Children With Disabilities, The Forgotten Victims Of COVID-19 Shutdown
The forgotten victims of the COVID-19 shutdown are children with special needs. Jennifer Bailey is a local mother who is concerned about the lack of services her child and others have been given during the shutdown.
Bailey is the mother of Connor who is 2, turning 3 in July. According to Jennifer one of the biggest challenges she's facing is Connor not receiving the medically prescribed treatments, therapies and life skills he's entitled to. Bailey says those services include, "speech, occupational and physical therapy, ABA behavioral therapy, SEIT services, feeding therapy. It’s all considered “education” and listed under phase 4 of reopening." Bailey adds, "Summer school has now been closed when disabled children depend on the services provided through the summer."
Bailey says the barriers children with special needs encounter are ones that need specific in-person attention to help overcome. She says where distanced learning and tele-education may work for some, for a 2-3 year-old with special needs its effectiveness is nearly impossible. While Bailey is left doing all she can for Connor, her three other children, ages 3, 5 and 9 are also now being home schooled and she her husband are essential workers.
Bailey did send a letter to several representatives at the state and local levels seeking help and guidance navigating this difficult road. She describes in the letter essentially what she has shared with WIBX. Her biggest concern now is the regression Connor has endured as a result of, as Bailey says, her "Support Community." Essential functions such as eating have become difficult for Connor and she is worried all the progress made so far, will wither away and she'll be back to square one. In her letter to legislators she writes,
We can go into stores with hundreds of people who touch everything. Daycare teachers can care for 8, 10, children at a time with a mask on. I don’t understand the reason why these children can’t receive their 1:1 home and community based therapies. Why has this not been revisited as salons, entertainment centers, casinos etc are all reopening.
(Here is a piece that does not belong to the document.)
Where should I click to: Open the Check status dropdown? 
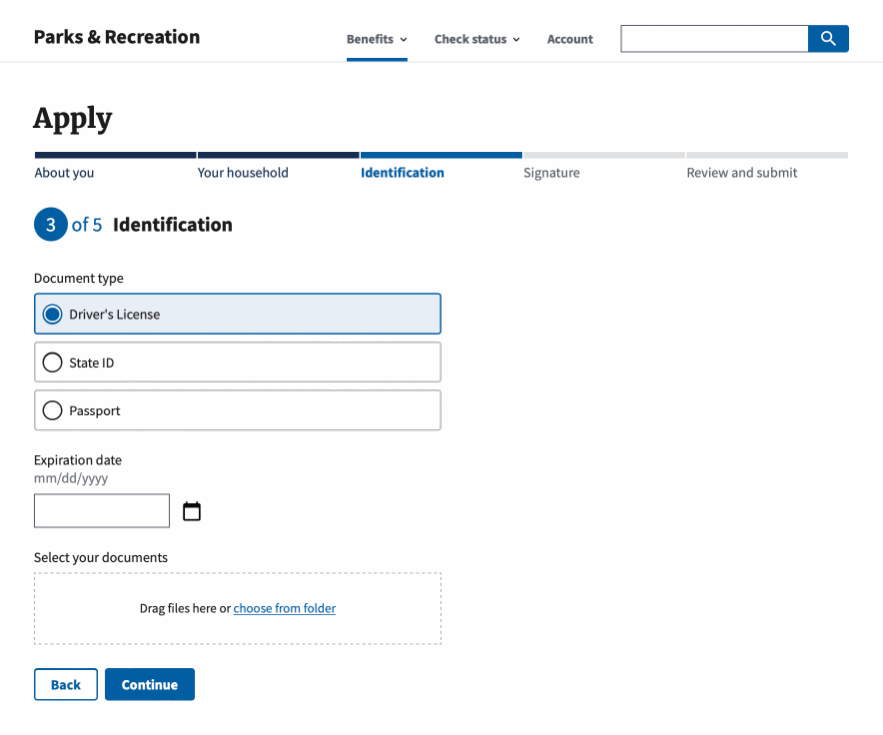[x=476, y=39]
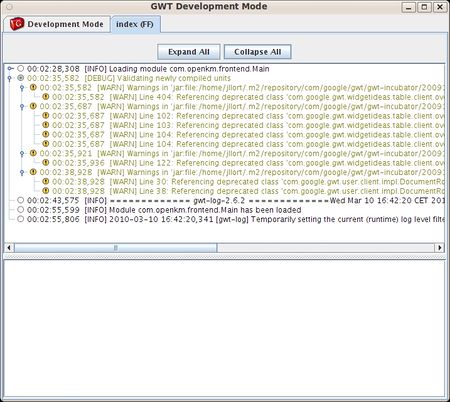Click warning icon for the Line 38 entry
450x402 pixels.
click(x=46, y=191)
Bailey is running out of options and says her and her husband are Connor's only voice. "Our son is sweet, silly, full of joy, and aches to be loved. He is an amazing child who desperately needs support at this young age to gain the functional skills to give back and be a part of this amazing Oneida city community," says Bailey. Hopefully leaders can come to a solution to help parents like Jennifer and her husband across the country.
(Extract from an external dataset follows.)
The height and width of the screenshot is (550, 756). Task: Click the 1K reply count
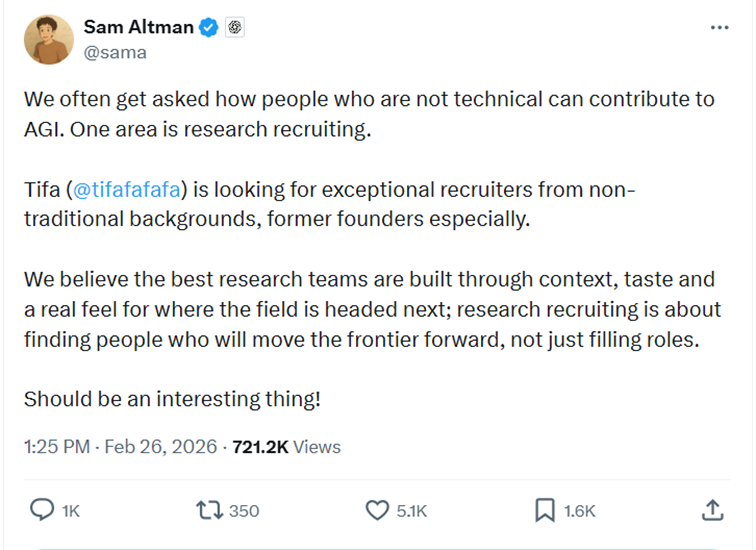coord(70,511)
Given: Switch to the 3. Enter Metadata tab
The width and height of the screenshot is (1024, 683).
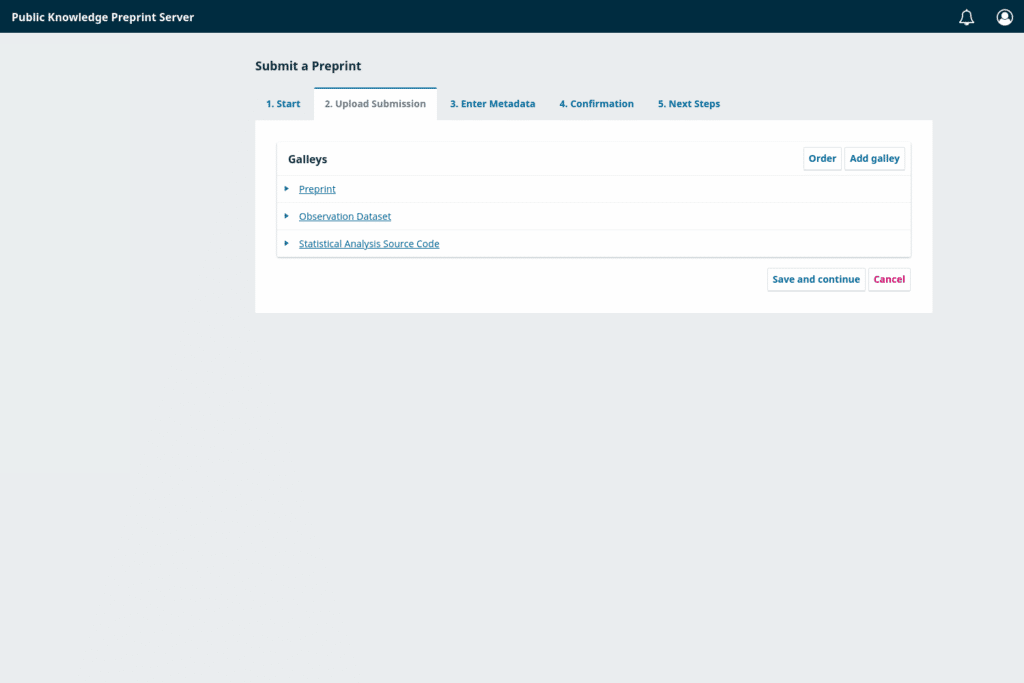Looking at the screenshot, I should pyautogui.click(x=492, y=104).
Jennifer's story makes you wonder what other individuals have fallen through the cracks caused by the Coronavirus Shutdown. We already know based on repeated statements from Oneida County Executive Picente and Sheriff Rob Maciol that calls to the Child Advocacy Center are down. They're not down due to a reduced number of abuses, they're down because teachers and other school staff who are mandated reporters aren't witnessing the evidence of trauma.
Even as things begin to reopen, Bailey worries that Connor will not be ready for the transition back into his daycare without having had that one-on-one care he relies on. Hopefully a solution is not far away. Parents like the Baileys are out there and are in need of help.